Exercise description: Rewrite every line from the line with "For every named" through the line with "Privacy Policy (252, 2486)", keeping all of them. Shift each coordinate pair by adding 142 to both of its numbers.
★ ★ ★ ★
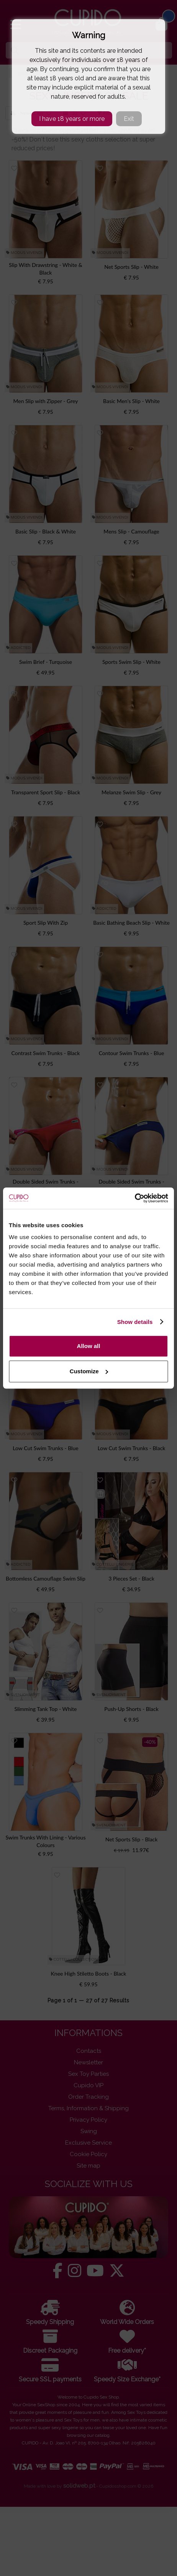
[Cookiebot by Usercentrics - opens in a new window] (134, 1198)
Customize (89, 1371)
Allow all (88, 1346)
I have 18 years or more (72, 118)
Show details (135, 1322)
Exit (129, 118)
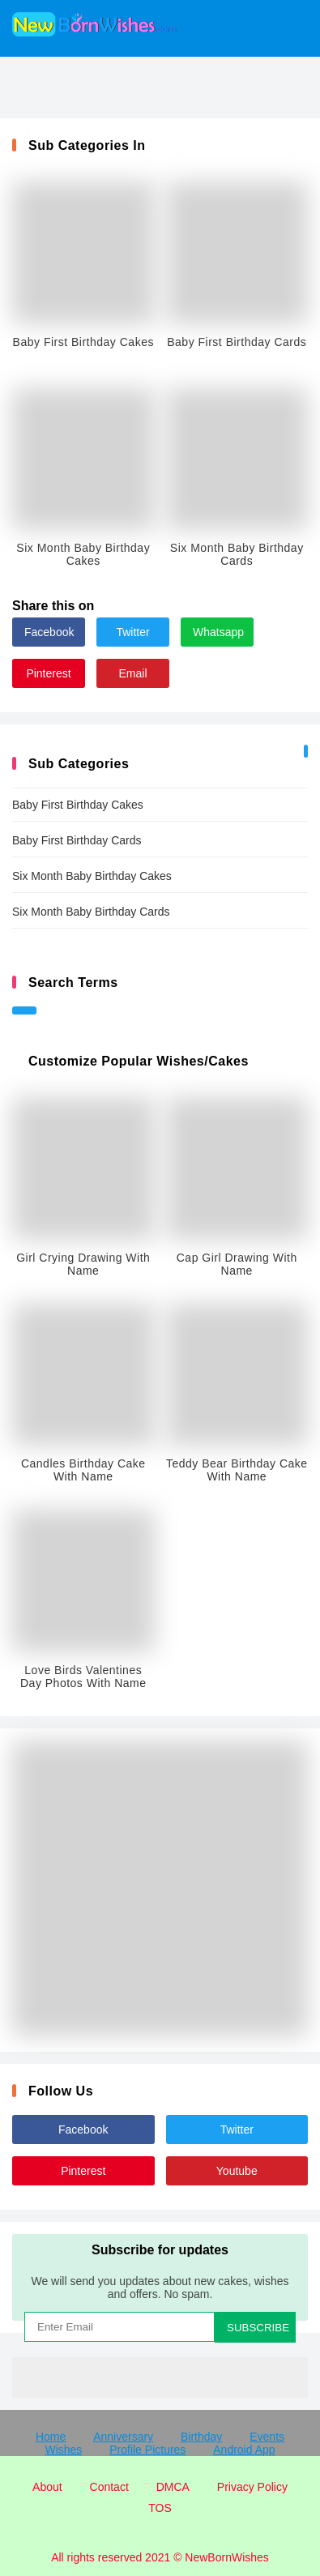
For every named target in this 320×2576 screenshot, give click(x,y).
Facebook (49, 632)
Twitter (132, 632)
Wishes (63, 2449)
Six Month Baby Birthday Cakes (92, 875)
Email (132, 673)
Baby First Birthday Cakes (77, 804)
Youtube (237, 2170)
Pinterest (48, 673)
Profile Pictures (147, 2449)
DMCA (173, 2486)
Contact (109, 2486)
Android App (244, 2449)
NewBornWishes (226, 2557)
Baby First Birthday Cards (77, 840)
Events (267, 2436)
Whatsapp (218, 632)
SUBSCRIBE (258, 2328)
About (47, 2486)
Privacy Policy (252, 2486)
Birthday (201, 2436)
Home (51, 2436)
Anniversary (123, 2436)
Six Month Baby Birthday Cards (91, 911)
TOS (160, 2507)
★ ★ ★ ★
Full response:
For every named target in this 320×2576 screenshot, give click(x,y).
Facebook (191, 774)
Twitter (274, 774)
Wishes (205, 2591)
Six Month Baby Birthday Cakes (234, 1017)
Email (274, 815)
Baby First Birthday Cakes (219, 946)
Youtube (379, 2312)
Pinterest (190, 815)
Profile Pictures (289, 2591)
DMCA (315, 2628)
Contact (251, 2628)
Android App (386, 2591)
NewBornWishes (368, 2699)
Baby First Birthday Cards (219, 982)
Events (409, 2578)
Whatsapp (360, 774)
SUBSCRIBE (400, 2470)
About (189, 2628)
Privacy Policy (394, 2628)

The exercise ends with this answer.